By interpreting the significance of the most daring art of their times, their advocacy propelled the artists and their art to the forefront of the public imagination. In 1949, when Life – then the nation’s most popular magazine and a barometer of mainstream taste – featured a piece on Jackson Pollock, it was clear that Clement Greenberg’s influence had begun to be felt beyond the world of art. By the late 1950s, Pollock and de Kooning were virtually household names and Abstract Expressionism was widely known throughout America and internationally.

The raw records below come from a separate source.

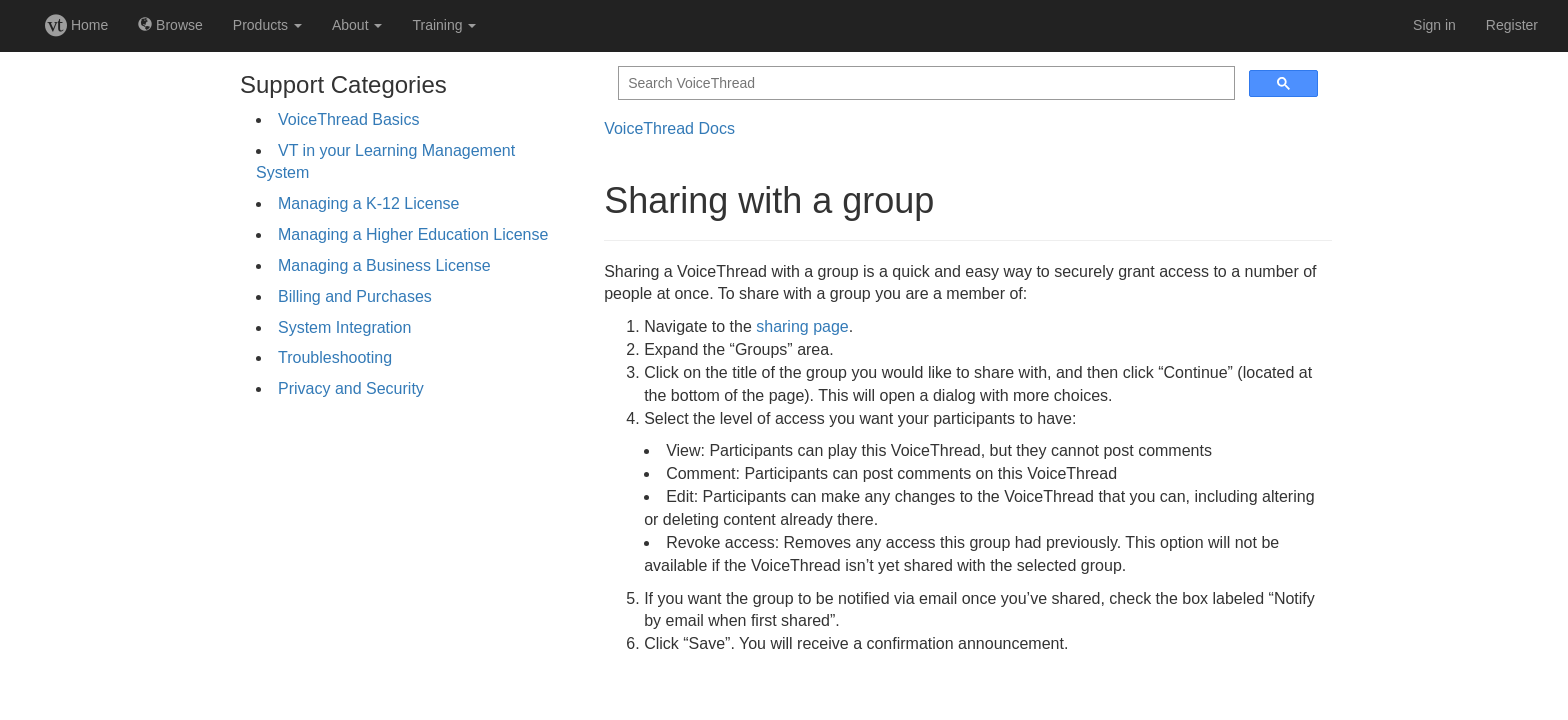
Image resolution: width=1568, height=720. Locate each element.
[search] (924, 83)
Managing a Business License (384, 265)
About (357, 25)
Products (267, 25)
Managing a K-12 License (368, 203)
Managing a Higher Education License (413, 234)
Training (444, 25)
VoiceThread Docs (669, 128)
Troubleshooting (335, 357)
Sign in (1434, 25)
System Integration (344, 327)
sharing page (802, 326)
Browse (170, 25)
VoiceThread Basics (348, 119)
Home (76, 25)
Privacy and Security (351, 388)
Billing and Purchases (355, 296)
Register (1512, 25)
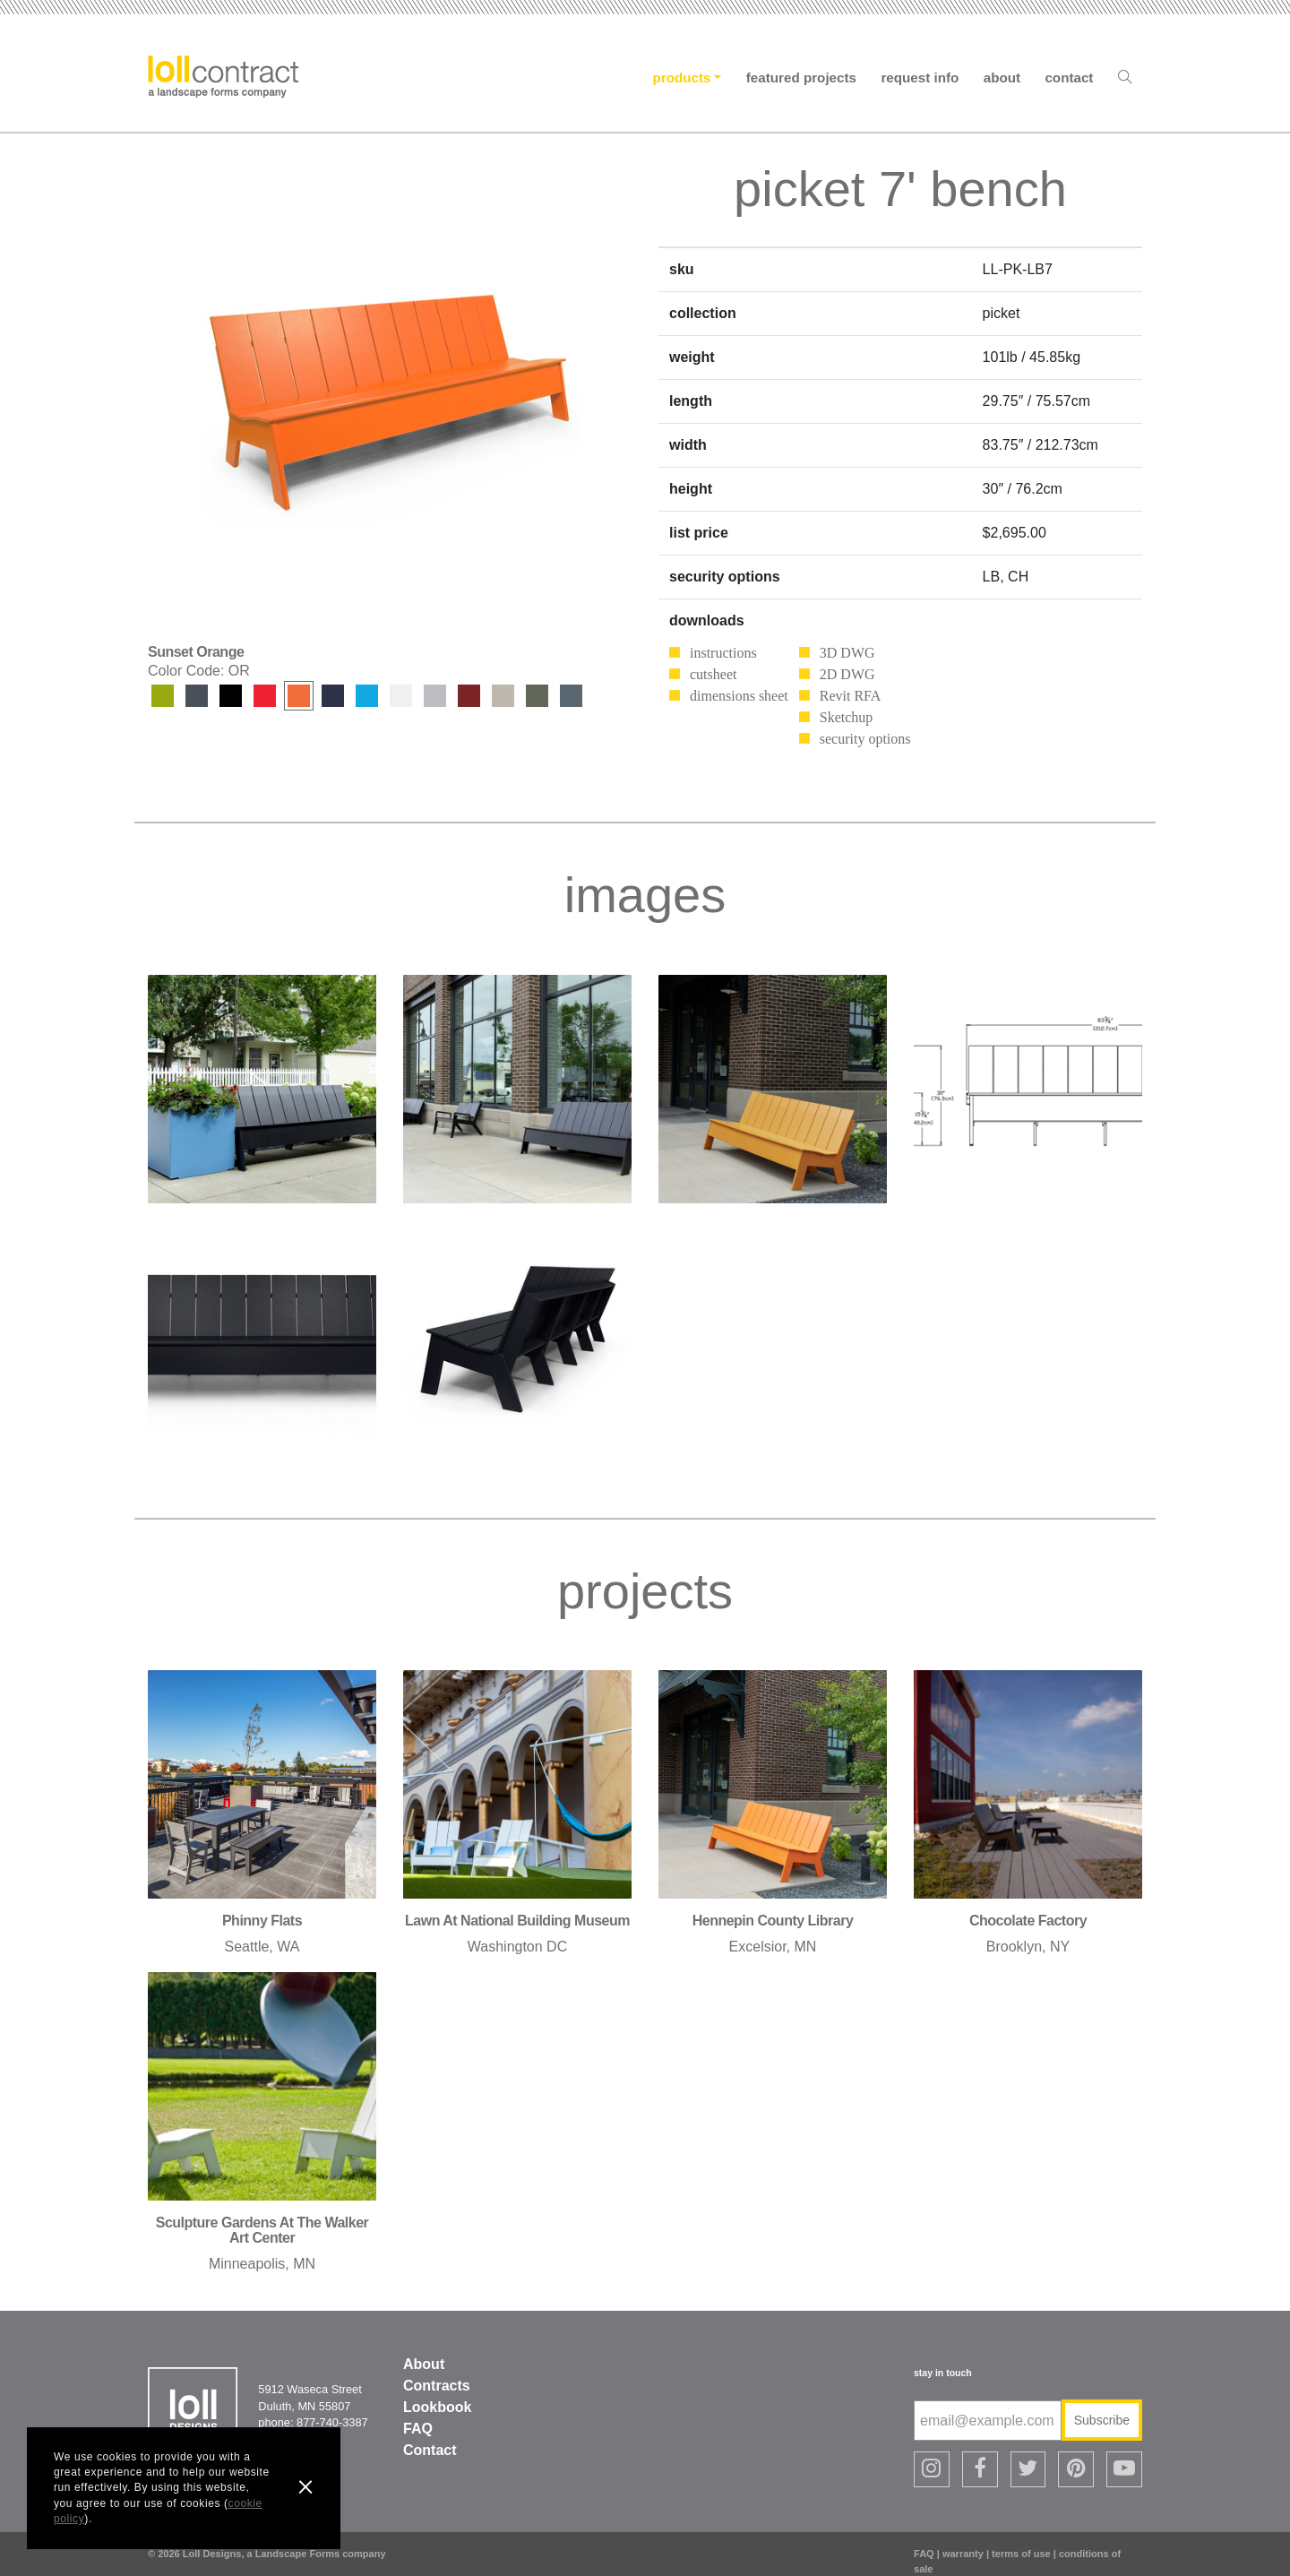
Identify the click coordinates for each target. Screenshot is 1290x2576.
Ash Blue (571, 696)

In a period fueled by Cold War politics, the mushrooming of mass media, and surging consumerism, Rosenberg promoted action – his idea of the creative, physical act of making art – against Greenberg’s belief in abstraction and the formal purity of the art object. The artists they championed included Pollock and de Kooning, Hans Hofmann and Arshile Gorky, Helen Frankenthaler and Joan Mitchell, Jules Olitski and Philip Guston, Mark Rothko and Clyfford Still. Action/Abstraction presents major paintings and sculptures from this decisive era, surveying the first generation of Abstract Expressionists as well as later artists who built on their achievements. Context rooms in the exhibition will feature
personal correspondence, magazines and newspapers, film and television clips, and photographs that shed light on the cultural and social climate of the 1940s to the 1970s. The works in the exhibition, arranged in thematic sections, are grouped to evoke the rivalry of Greenberg and Rosenberg and the epic transformation of American art in the postwar period.

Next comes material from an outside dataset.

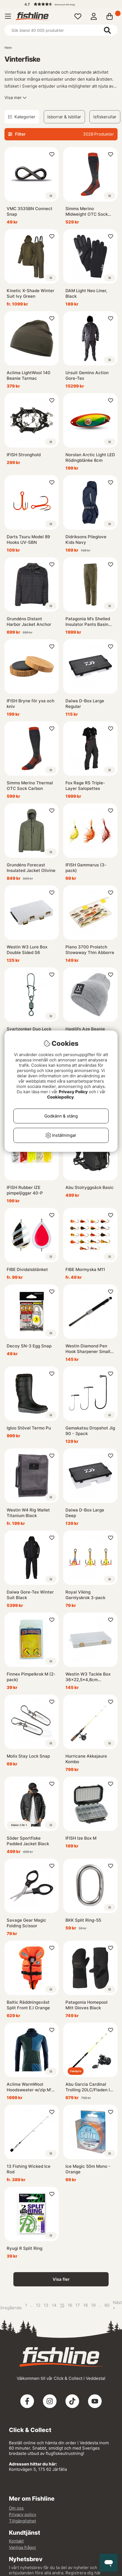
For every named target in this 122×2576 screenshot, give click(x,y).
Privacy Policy (73, 1091)
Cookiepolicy (60, 1097)
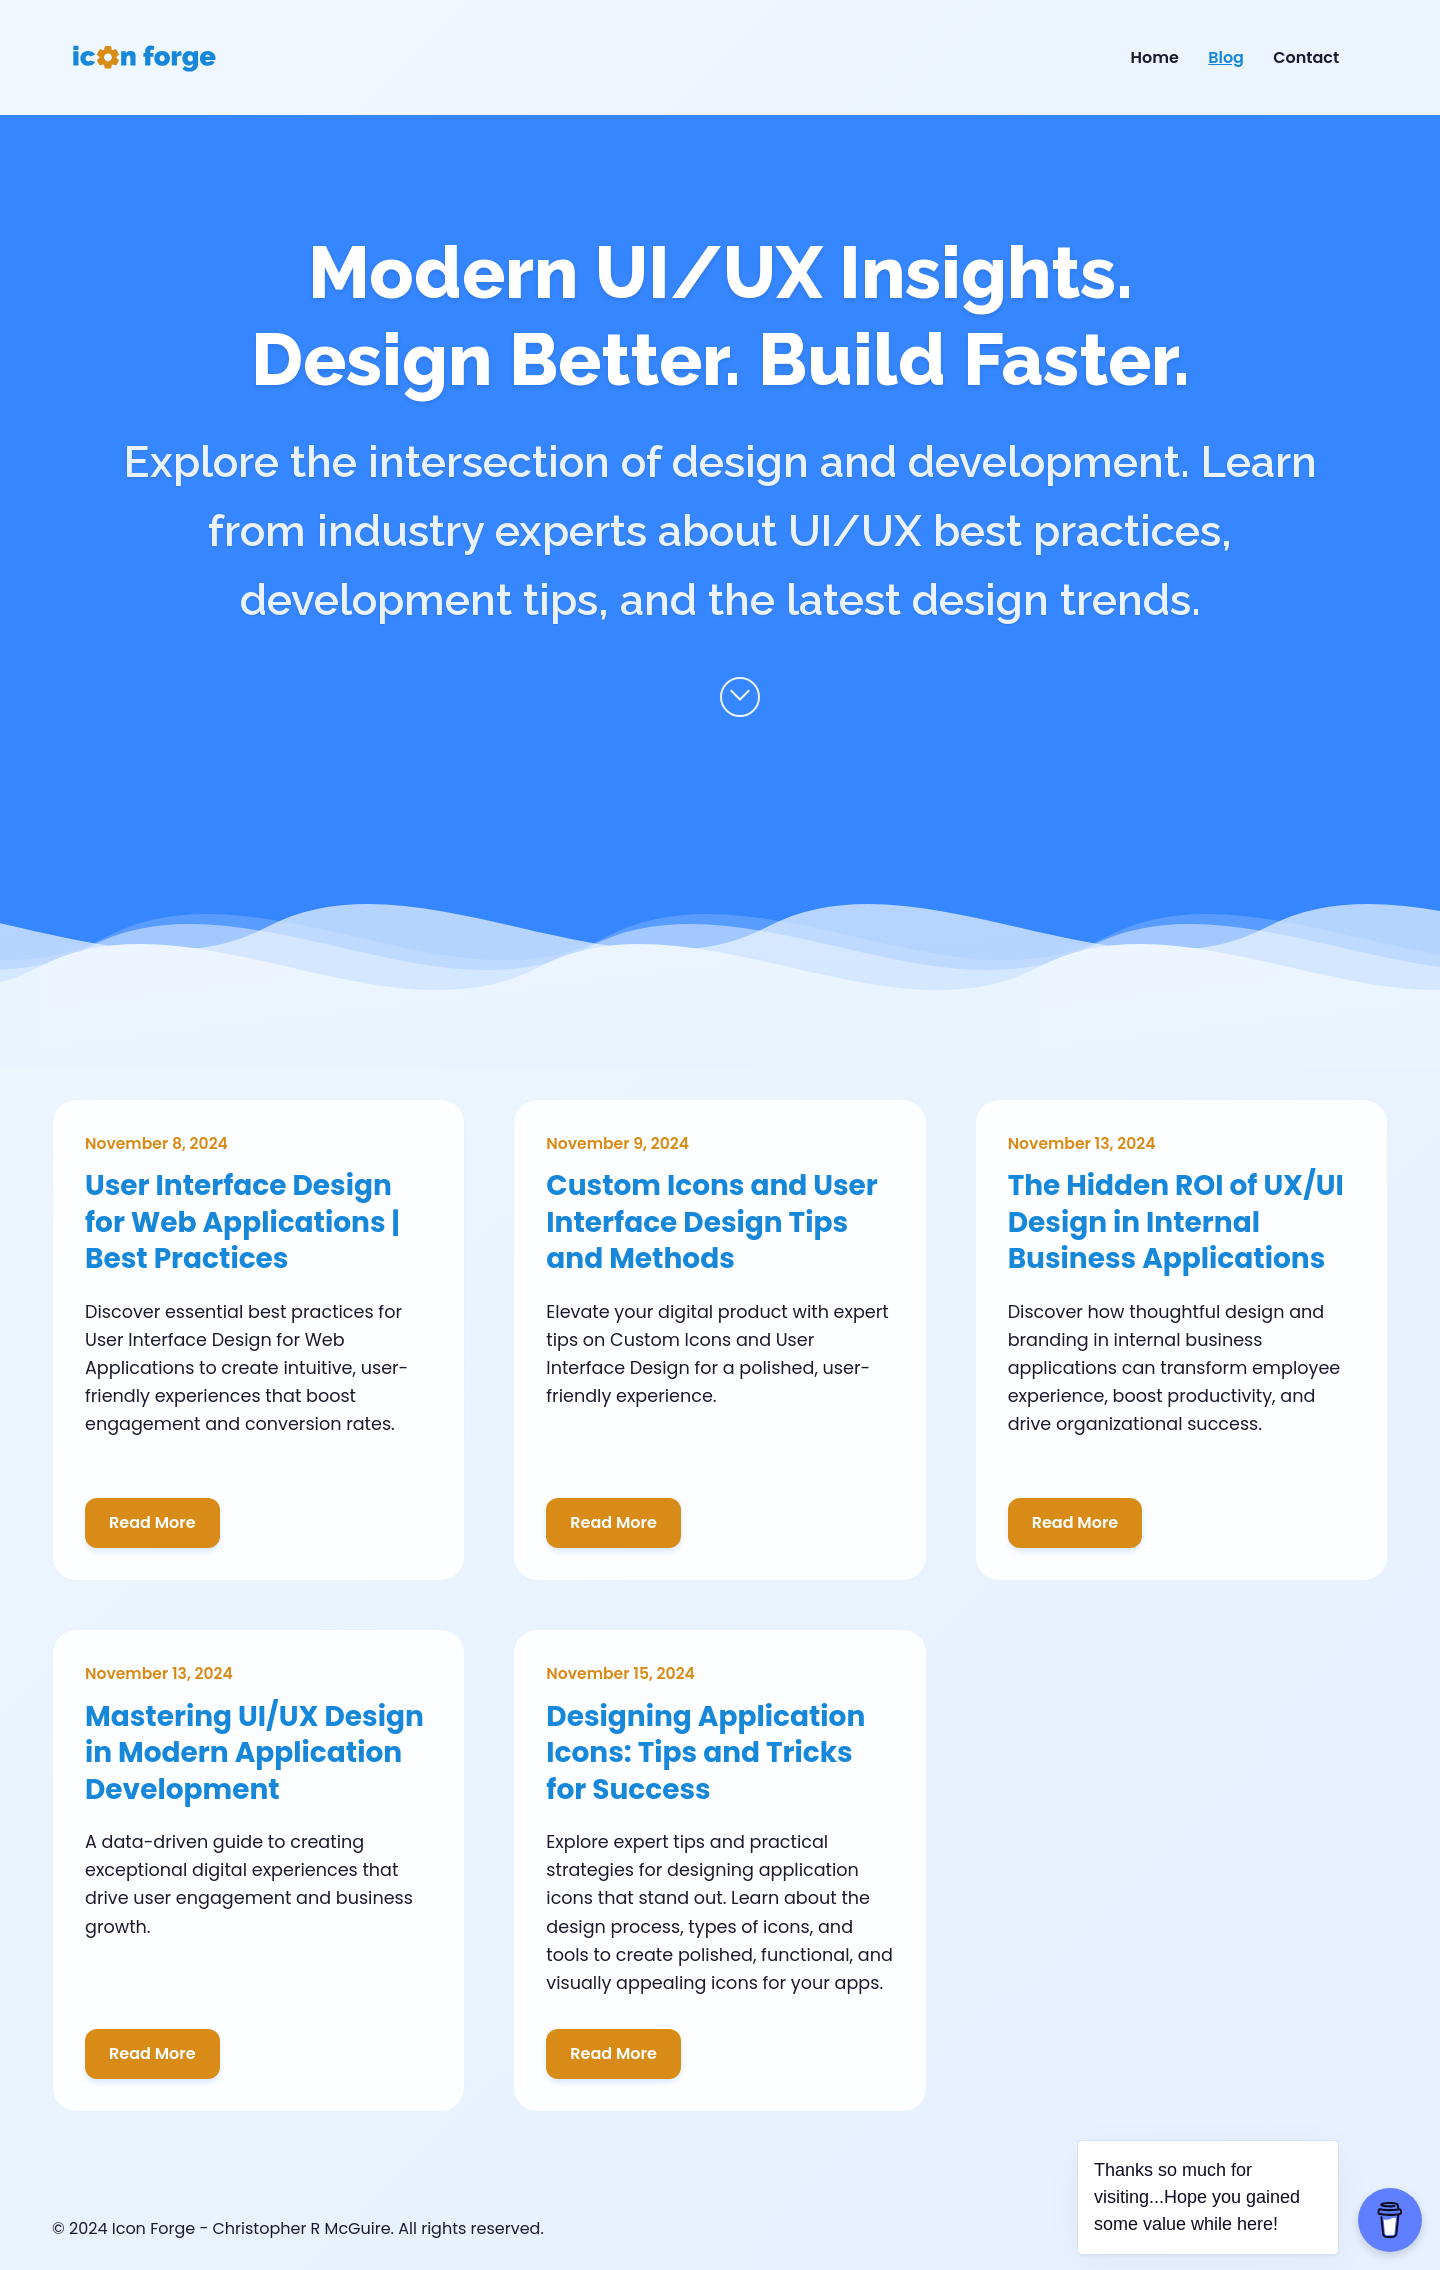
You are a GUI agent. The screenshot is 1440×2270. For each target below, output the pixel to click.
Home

Visitors will see important Pollock paintings, including Convergence (1952), hanging near classic masterpieces by de Kooning, such as Gotham News (1955). Despite the fact that the roster of Abstract Expressionist artists included many outsiders – among them immigrant Greeks, Russians, Armenians, and Jews – and showed the influence of non-Western art, such as Native American and African works, Greenberg and Rosenberg often disregarded minority artists, particularly women and African Americans. Notable among the critics’ “blind spots” were the painters Lee Krasner, Grace Hartigan and Norman Lewis. Krasner is represented in the exhibition by two pictures, including Untitled (1948) – one of her transformative Little Image paintings. Grace Hartigan’s energetic canvases fused figuration with abstraction. Norman Lewis created vibrant, abstract works that referenced jazz and African textiles. Among the many highlights in Action/Abstraction are Barnett Newman’s Genesis – The Break (1946) and Onement IV (1949). Such works represent a bridge to the next phase of Abstract Expressionism: Color Field Painting. Helen Frankenthaler’s breakthrough painting Mountains and Sea (1952), which was highly influential for a number of other painters, is the opening work in a gallery devoted to Post-Painterly Abstraction. The exhibition culminates in the work of artists who chose divergent paths. In his monumental Marriage of Reason and Squalor (1959), Frank Stella took Greenberg’s thinking about art for art’s sake, flatness and artistic purity to the next level. Allan Kaprow, in contrast, hewing to Rosenberg’s concept of action, invented Happenings and Environments, which redirected the focus from the artist as actor to the audience as creators. Kaprow’s 1962 Environment, Words, has been specially reinvented for Action/Abstraction by contemporary artist Martha Rosler.

The show brings together masterworks from major institutions and collections throughout the U.S. and abroad. Action/Abstraction was conceived and organized by Norman L. Kleeblatt, Susan & Elihu Rose Chief Curator of The Jewish Museum, with consulting curators Maurice Berger, Senior Fellow at The Vera List Center for Art & Politics, New School University and Senior Research Scholar of the Center for Art, Design and Visual Culture, University of Maryland; Douglas Dreishpoon, Senior Curator of the Albright-Knox Art Gallery; and Charlotte Eyerman, Curator of Modern and Contemporary Art at the Saint Louis Art Museum. Maurice Berger curated the context rooms in the exhibition.